What you should do :: Copy out the lines below with every "dropdown" swapped for "drop-down", leaving everything else untouched.

═══ Provided material ═══

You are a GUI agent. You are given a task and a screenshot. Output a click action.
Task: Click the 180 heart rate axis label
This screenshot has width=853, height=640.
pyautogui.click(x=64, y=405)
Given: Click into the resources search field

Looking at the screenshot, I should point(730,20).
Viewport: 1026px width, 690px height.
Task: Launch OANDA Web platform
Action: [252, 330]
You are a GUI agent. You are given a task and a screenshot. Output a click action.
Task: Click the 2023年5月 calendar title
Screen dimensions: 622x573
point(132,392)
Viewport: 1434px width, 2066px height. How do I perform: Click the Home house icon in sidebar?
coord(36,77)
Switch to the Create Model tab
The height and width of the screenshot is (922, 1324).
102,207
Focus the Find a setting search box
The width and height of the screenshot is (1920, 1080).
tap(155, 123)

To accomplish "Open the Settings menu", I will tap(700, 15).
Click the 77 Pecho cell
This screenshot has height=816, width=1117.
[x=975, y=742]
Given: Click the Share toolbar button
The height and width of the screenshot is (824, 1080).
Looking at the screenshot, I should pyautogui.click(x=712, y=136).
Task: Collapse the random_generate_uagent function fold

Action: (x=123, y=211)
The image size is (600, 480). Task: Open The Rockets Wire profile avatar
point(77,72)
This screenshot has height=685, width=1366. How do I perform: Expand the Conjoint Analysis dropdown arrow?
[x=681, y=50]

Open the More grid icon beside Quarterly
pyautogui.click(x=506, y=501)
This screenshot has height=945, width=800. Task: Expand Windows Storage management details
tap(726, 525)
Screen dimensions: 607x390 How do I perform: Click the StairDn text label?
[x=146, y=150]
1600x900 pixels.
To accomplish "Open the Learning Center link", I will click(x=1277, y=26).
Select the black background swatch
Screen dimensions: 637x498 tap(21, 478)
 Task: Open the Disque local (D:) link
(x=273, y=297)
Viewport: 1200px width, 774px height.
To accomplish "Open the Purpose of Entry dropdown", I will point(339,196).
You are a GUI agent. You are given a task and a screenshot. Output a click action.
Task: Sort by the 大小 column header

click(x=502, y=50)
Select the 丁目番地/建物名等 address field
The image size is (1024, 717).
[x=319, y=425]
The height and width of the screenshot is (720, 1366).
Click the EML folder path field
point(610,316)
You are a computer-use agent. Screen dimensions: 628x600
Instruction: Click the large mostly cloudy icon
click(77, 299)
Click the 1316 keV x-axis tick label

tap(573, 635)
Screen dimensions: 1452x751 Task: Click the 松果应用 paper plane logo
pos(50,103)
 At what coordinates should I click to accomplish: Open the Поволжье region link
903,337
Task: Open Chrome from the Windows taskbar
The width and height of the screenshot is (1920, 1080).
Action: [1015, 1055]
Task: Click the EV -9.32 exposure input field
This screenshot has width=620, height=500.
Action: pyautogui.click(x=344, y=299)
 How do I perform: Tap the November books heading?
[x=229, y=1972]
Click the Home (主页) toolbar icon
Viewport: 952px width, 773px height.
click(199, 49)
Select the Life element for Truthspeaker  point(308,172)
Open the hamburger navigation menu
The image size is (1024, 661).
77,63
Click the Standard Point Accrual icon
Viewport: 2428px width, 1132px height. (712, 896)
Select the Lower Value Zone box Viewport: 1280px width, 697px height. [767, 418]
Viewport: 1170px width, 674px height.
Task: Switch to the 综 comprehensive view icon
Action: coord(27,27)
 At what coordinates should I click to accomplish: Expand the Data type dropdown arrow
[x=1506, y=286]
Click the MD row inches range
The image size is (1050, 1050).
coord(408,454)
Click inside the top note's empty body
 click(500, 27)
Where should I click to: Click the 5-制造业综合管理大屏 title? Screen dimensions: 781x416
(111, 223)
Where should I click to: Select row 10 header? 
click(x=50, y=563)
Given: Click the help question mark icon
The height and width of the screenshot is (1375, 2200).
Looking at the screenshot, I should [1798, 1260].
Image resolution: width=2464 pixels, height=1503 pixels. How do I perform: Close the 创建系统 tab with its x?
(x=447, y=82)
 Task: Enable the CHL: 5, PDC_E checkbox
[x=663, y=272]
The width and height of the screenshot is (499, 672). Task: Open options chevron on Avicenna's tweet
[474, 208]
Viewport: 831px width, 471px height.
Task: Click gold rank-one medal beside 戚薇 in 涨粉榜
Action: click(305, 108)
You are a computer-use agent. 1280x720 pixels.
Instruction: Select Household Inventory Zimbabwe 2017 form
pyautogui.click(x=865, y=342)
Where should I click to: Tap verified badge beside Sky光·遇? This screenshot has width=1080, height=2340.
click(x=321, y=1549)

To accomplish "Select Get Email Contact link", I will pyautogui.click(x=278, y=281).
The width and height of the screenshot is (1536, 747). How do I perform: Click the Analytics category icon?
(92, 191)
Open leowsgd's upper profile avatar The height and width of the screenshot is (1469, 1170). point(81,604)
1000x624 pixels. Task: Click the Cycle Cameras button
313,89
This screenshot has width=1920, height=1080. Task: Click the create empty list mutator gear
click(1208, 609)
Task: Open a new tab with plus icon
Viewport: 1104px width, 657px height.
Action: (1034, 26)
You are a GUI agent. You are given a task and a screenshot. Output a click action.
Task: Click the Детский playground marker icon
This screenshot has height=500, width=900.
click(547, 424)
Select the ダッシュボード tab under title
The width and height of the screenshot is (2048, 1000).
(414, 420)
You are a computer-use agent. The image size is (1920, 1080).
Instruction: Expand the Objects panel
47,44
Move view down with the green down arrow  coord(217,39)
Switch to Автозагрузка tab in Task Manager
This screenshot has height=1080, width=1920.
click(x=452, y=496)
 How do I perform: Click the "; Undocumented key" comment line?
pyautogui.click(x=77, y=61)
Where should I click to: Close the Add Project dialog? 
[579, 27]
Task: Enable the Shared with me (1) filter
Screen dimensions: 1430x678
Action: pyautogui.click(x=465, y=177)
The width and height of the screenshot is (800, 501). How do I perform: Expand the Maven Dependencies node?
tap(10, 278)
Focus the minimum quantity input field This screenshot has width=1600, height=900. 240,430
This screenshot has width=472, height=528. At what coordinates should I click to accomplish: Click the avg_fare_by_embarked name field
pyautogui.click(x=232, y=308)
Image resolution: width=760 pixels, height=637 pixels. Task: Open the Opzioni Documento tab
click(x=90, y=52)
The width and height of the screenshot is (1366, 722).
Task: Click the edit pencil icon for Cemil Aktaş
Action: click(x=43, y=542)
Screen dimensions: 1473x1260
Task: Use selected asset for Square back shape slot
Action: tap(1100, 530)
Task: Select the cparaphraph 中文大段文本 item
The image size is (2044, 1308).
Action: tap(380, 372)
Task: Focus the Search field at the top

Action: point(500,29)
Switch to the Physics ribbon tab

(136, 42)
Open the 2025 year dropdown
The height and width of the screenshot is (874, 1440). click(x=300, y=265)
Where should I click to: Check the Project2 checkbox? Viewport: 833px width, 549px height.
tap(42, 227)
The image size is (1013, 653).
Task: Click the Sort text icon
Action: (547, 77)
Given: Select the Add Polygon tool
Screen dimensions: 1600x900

═══

Task output ::
You are a GUI agent. You are given a task and a screenshot. Output a click action.
Task: Click the 180 heart rate axis label
This screenshot has width=853, height=640.
pyautogui.click(x=64, y=405)
Given: Click into the resources search field

Looking at the screenshot, I should point(730,20).
Viewport: 1026px width, 690px height.
Task: Launch OANDA Web platform
Action: [252, 330]
You are a GUI agent. You are given a task and a screenshot. Output a click action.
Task: Click the 2023年5月 calendar title
Screen dimensions: 622x573
point(132,392)
Viewport: 1434px width, 2066px height. How do I perform: Click the Home house icon in sidebar?
coord(36,77)
Switch to the Create Model tab
The height and width of the screenshot is (922, 1324).
102,207
Focus the Find a setting search box
The width and height of the screenshot is (1920, 1080).
tap(155, 123)

To accomplish "Open the Settings menu", I will tap(700, 15).
Click the 77 Pecho cell
This screenshot has height=816, width=1117.
[x=975, y=742]
Given: Click the Share toolbar button
The height and width of the screenshot is (824, 1080).
Looking at the screenshot, I should pyautogui.click(x=712, y=136).
Task: Collapse the random_generate_uagent function fold

Action: (x=123, y=211)
The image size is (600, 480). Task: Open The Rockets Wire profile avatar
point(77,72)
This screenshot has height=685, width=1366. How do I perform: Expand the Conjoint Analysis drop-down arrow?
[x=681, y=50]

Open the More grid icon beside Quarterly
pyautogui.click(x=506, y=501)
This screenshot has height=945, width=800. Task: Expand Windows Storage management details
tap(726, 525)
Screen dimensions: 607x390 How do I perform: Click the StairDn text label?
[x=146, y=150]
1600x900 pixels.
To accomplish "Open the Learning Center link", I will click(x=1277, y=26).
Select the black background swatch
Screen dimensions: 637x498 tap(21, 478)
 Task: Open the Disque local (D:) link
(x=273, y=297)
Viewport: 1200px width, 774px height.
To accomplish "Open the Purpose of Entry drop-down", I will point(339,196).
You are a GUI agent. You are given a task and a screenshot. Output a click action.
Task: Sort by the 大小 column header

click(x=502, y=50)
Select the 丁目番地/建物名等 address field
The image size is (1024, 717).
[x=319, y=425]
The height and width of the screenshot is (720, 1366).
Click the EML folder path field
point(610,316)
You are a computer-use agent. Screen dimensions: 628x600
Instruction: Click the large mostly cloudy icon
click(77, 299)
Click the 1316 keV x-axis tick label

tap(573, 635)
Screen dimensions: 1452x751 Task: Click the 松果应用 paper plane logo
pos(50,103)
 At what coordinates should I click to accomplish: Open the Поволжье region link
903,337
Task: Open Chrome from the Windows taskbar
The width and height of the screenshot is (1920, 1080).
Action: [1015, 1055]
Task: Click the EV -9.32 exposure input field
This screenshot has width=620, height=500.
Action: pyautogui.click(x=344, y=299)
 How do I perform: Tap the November books heading?
[x=229, y=1972]
Click the Home (主页) toolbar icon
Viewport: 952px width, 773px height.
click(199, 49)
Select the Life element for Truthspeaker  point(308,172)
Open the hamburger navigation menu
The image size is (1024, 661).
77,63
Click the Standard Point Accrual icon
Viewport: 2428px width, 1132px height. (712, 896)
Select the Lower Value Zone box Viewport: 1280px width, 697px height. [767, 418]
Viewport: 1170px width, 674px height.
Task: Switch to the 综 comprehensive view icon
Action: coord(27,27)
 At what coordinates should I click to accomplish: Expand the Data type drop-down arrow
[x=1506, y=286]
Click the MD row inches range
The image size is (1050, 1050).
coord(408,454)
Click inside the top note's empty body
 click(500, 27)
Where should I click to: Click the 5-制造业综合管理大屏 title? Screen dimensions: 781x416
(111, 223)
Where should I click to: Select row 10 header? 
click(x=50, y=563)
Given: Click the help question mark icon
The height and width of the screenshot is (1375, 2200).
Looking at the screenshot, I should [1798, 1260].
Image resolution: width=2464 pixels, height=1503 pixels. How do I perform: Close the 创建系统 tab with its x?
(x=447, y=82)
 Task: Enable the CHL: 5, PDC_E checkbox
[x=663, y=272]
The width and height of the screenshot is (499, 672). Task: Open options chevron on Avicenna's tweet
[474, 208]
Viewport: 831px width, 471px height.
Task: Click gold rank-one medal beside 戚薇 in 涨粉榜
Action: click(305, 108)
You are a computer-use agent. 1280x720 pixels.
Instruction: Select Household Inventory Zimbabwe 2017 form
pyautogui.click(x=865, y=342)
Where should I click to: Tap verified badge beside Sky光·遇? This screenshot has width=1080, height=2340.
click(x=321, y=1549)

To accomplish "Select Get Email Contact link", I will pyautogui.click(x=278, y=281).
The width and height of the screenshot is (1536, 747). How do I perform: Click the Analytics category icon?
(92, 191)
Open leowsgd's upper profile avatar The height and width of the screenshot is (1469, 1170). point(81,604)
1000x624 pixels. Task: Click the Cycle Cameras button
313,89
This screenshot has width=1920, height=1080. Task: Click the create empty list mutator gear
click(1208, 609)
Task: Open a new tab with plus icon
Viewport: 1104px width, 657px height.
Action: (1034, 26)
You are a GUI agent. You are given a task and a screenshot. Output a click action.
Task: Click the Детский playground marker icon
This screenshot has height=500, width=900.
click(547, 424)
Select the ダッシュボード tab under title
The width and height of the screenshot is (2048, 1000).
(414, 420)
You are a computer-use agent. The image size is (1920, 1080).
Instruction: Expand the Objects panel
47,44
Move view down with the green down arrow  coord(217,39)
Switch to Автозагрузка tab in Task Manager
This screenshot has height=1080, width=1920.
click(x=452, y=496)
 How do I perform: Click the "; Undocumented key" comment line?
pyautogui.click(x=77, y=61)
Where should I click to: Close the Add Project dialog? 
[579, 27]
Task: Enable the Shared with me (1) filter
Screen dimensions: 1430x678
Action: pyautogui.click(x=465, y=177)
The width and height of the screenshot is (800, 501). How do I perform: Expand the Maven Dependencies node?
tap(10, 278)
Focus the minimum quantity input field This screenshot has width=1600, height=900. 240,430
This screenshot has width=472, height=528. At what coordinates should I click to accomplish: Click the avg_fare_by_embarked name field
pyautogui.click(x=232, y=308)
Image resolution: width=760 pixels, height=637 pixels. Task: Open the Opzioni Documento tab
click(x=90, y=52)
The width and height of the screenshot is (1366, 722).
Task: Click the edit pencil icon for Cemil Aktaş
Action: click(x=43, y=542)
Screen dimensions: 1473x1260
Task: Use selected asset for Square back shape slot
Action: tap(1100, 530)
Task: Select the cparaphraph 中文大段文本 item
The image size is (2044, 1308).
Action: tap(380, 372)
Task: Focus the Search field at the top

Action: point(500,29)
Switch to the Physics ribbon tab

(136, 42)
Open the 2025 year drop-down
The height and width of the screenshot is (874, 1440). click(x=300, y=265)
Where should I click to: Check the Project2 checkbox? Viewport: 833px width, 549px height.
tap(42, 227)
The image size is (1013, 653).
Task: Click the Sort text icon
Action: (547, 77)
Given: Select the Add Polygon tool
Screen dimensions: 1600x900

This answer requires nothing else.